A Docker registry stores Docker images. Docker Hub is a public registry that anyone can use, and Docker is configured to look for images on Docker Hub by default. You can even run your own private registry. If you use Docker Datacenter (DDC), it includes Docker Trusted Registry (DTR). When you use the docker pull or docker run commands, the required images are pulled from your configured registry. When you use the docker push command, your image is pushed to your configured registry.

container

A container is a runtime instance of an image--what the image becomes in memory when executed (that is, an image with state, or a user process).

docker-compose.yml

A docker-compose.yml file is a YAML file that defines how Docker containers should behave in production.

stack

A stack is a group of interrelated services that share dependencies, and can be orchestrated and scaled together. A single stack is capable of defining and coordinating the functionality of an entire application (though very complex applications may want to use multiple stacks).

swarm

A swarm is a group of machines that are running Docker and joined into a cluster. After that has happened, you continue to run the Docker commands you're used to, but now they are executed on a cluster by a swarm manager. The machines in a swarm can be physical or virtual. After joining a swarm, they are referred to as nodes. Swarm managers can use several strategies to run containers, such as "emptiest node" -- which fills the least utilized machines with containers. Or "global", which ensures that each machine gets exactly one instance of the specified container. You instruct the swarm manager to use these strategies in the Compose file, just like the one you have already been using. Swarm managers are the only machines in a swarm that can execute your commands, or authorize other machines to join the swarm as workers. Workers are just there to provide capacity and do not have the authority to tell any other machine what it can and cannot do. Up until now, you have been using Docker in a single-host mode on your local machine. But Docker also can be switched into swarm mode, and that's what enables the use of swarms. Enabling swarm mode instantly makes the current machine a swarm manager. From then on, Docker runs the commands you execute on the swarm you're managing, rather than just on the current machine.

→ **Objective**:
Carry on the Docker glossary above from where it stops.

→ **Stored rows**:
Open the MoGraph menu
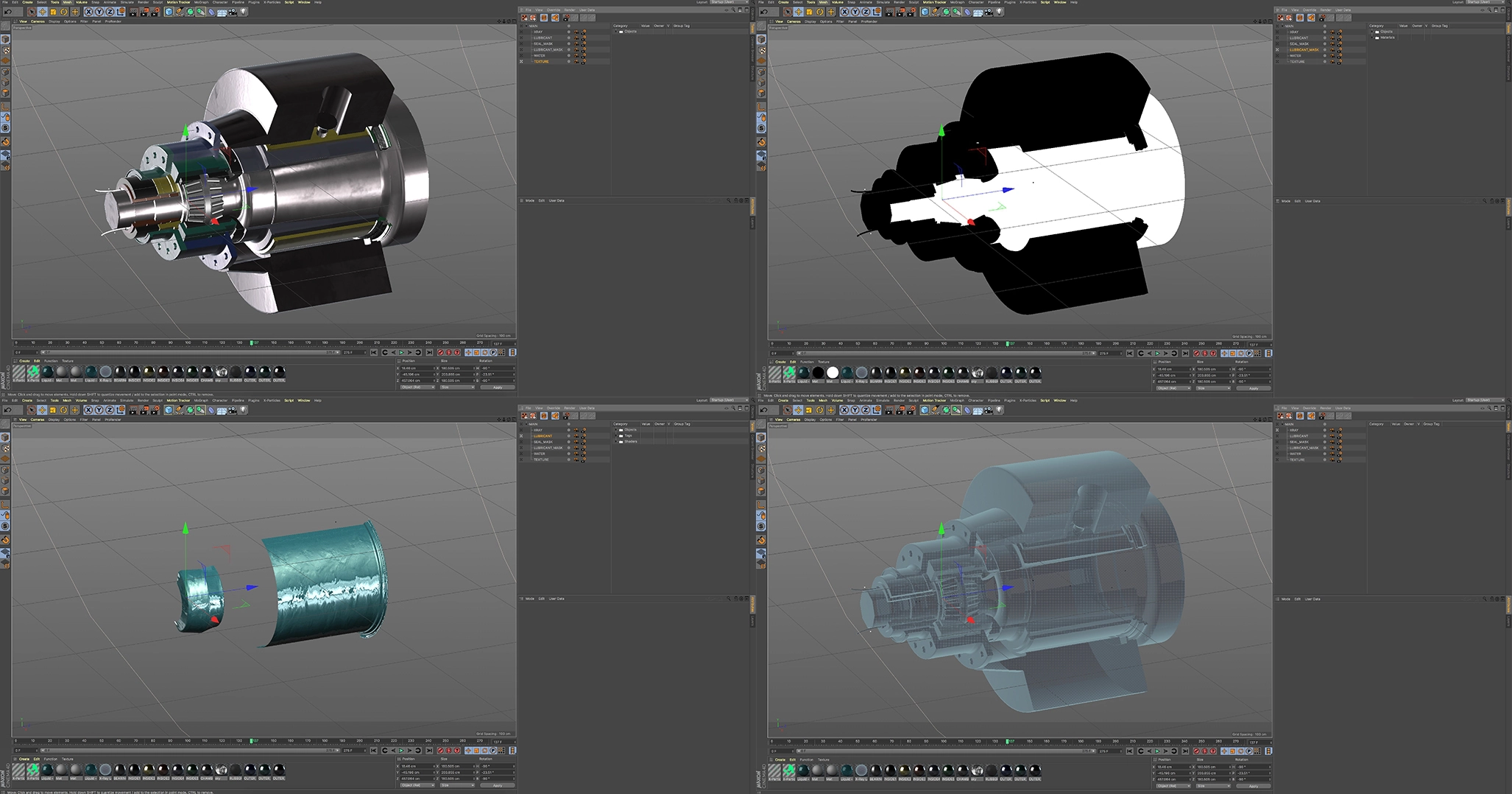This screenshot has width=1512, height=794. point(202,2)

* * *

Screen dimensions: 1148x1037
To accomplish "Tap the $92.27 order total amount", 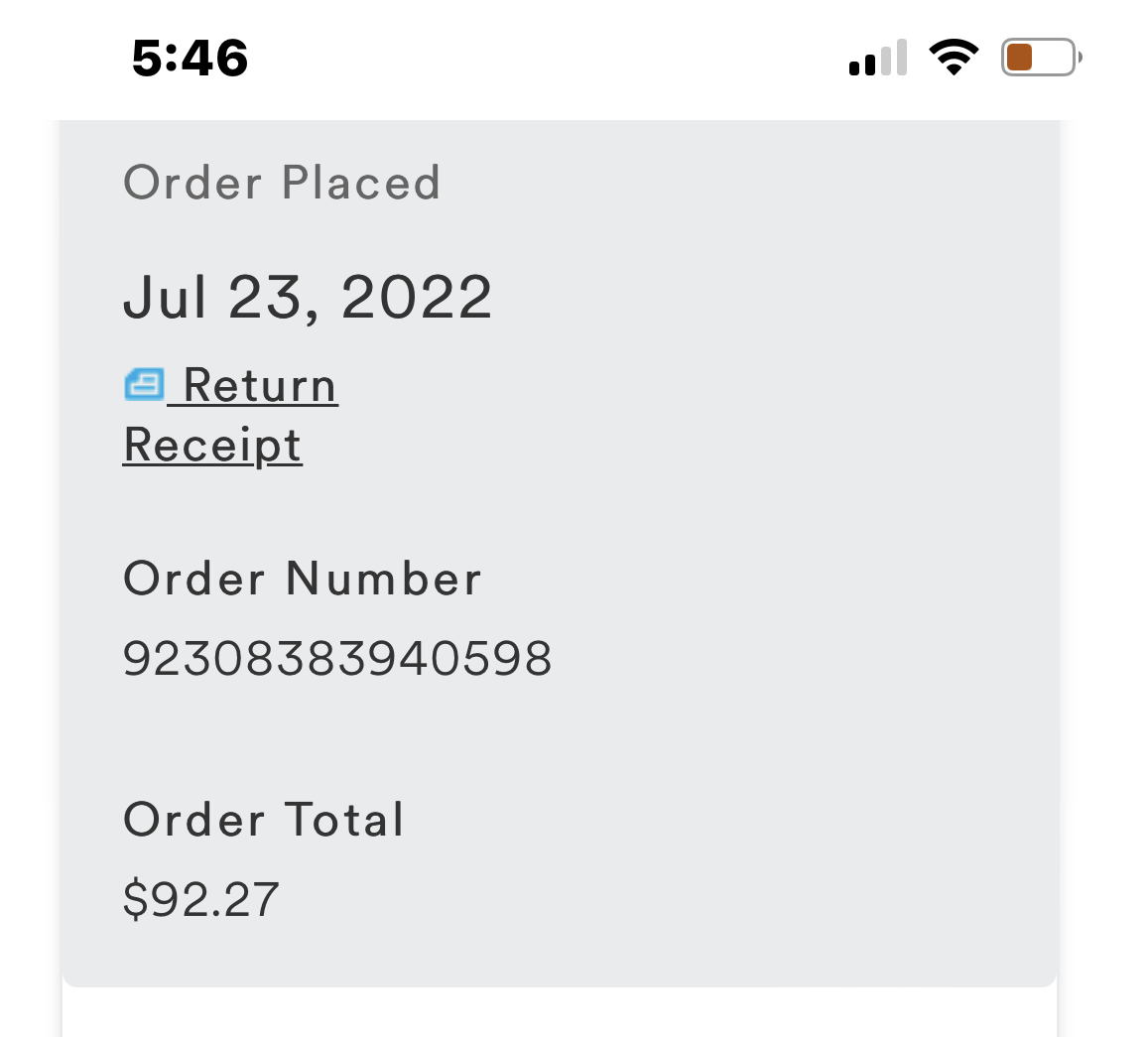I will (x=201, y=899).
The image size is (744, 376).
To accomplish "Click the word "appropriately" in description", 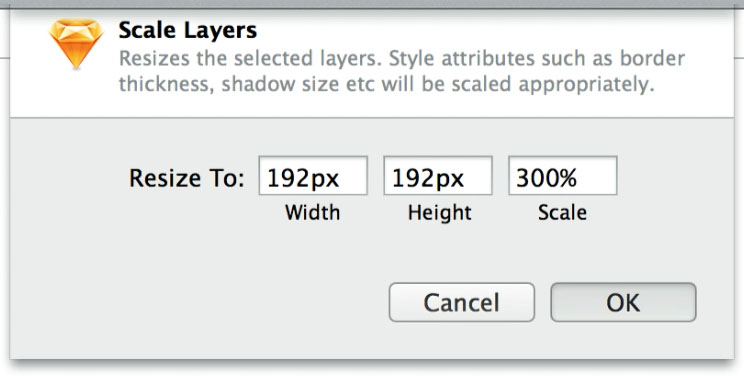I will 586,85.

→ **Answer to this task**:
Ports 2377

Always run docker swarm init and docker swarm join with port 2377 (the swarm management port), or no port at all and let it take the default.

image

An image is an executable package that includes everything needed to run an application--the code, a runtime, libraries, environment variables, and configuration files.

docker swarm init

Before we can use the docker stack deploy command we first run this command to enable swarm mode and make your current machine a swarm manager

Container format

Docker Engine combines the namespaces, control groups, and UnionFS into a wrapper called a container format. The default container format is libcontainer. In the future, Docker may support other container formats by integrating with technologies such as BSD Jails or Solaris Zones.

What can I use Docker for? Running more workloads on the same hardware

Docker is lightweight and fast. It provides a viable, cost-effective alternative to hypervisor-based virtual machines, so you can use more of your compute capacity to achieve your business goals. Docker is perfect for high density environments and for small and medium deployments where you need to do more with fewer resources.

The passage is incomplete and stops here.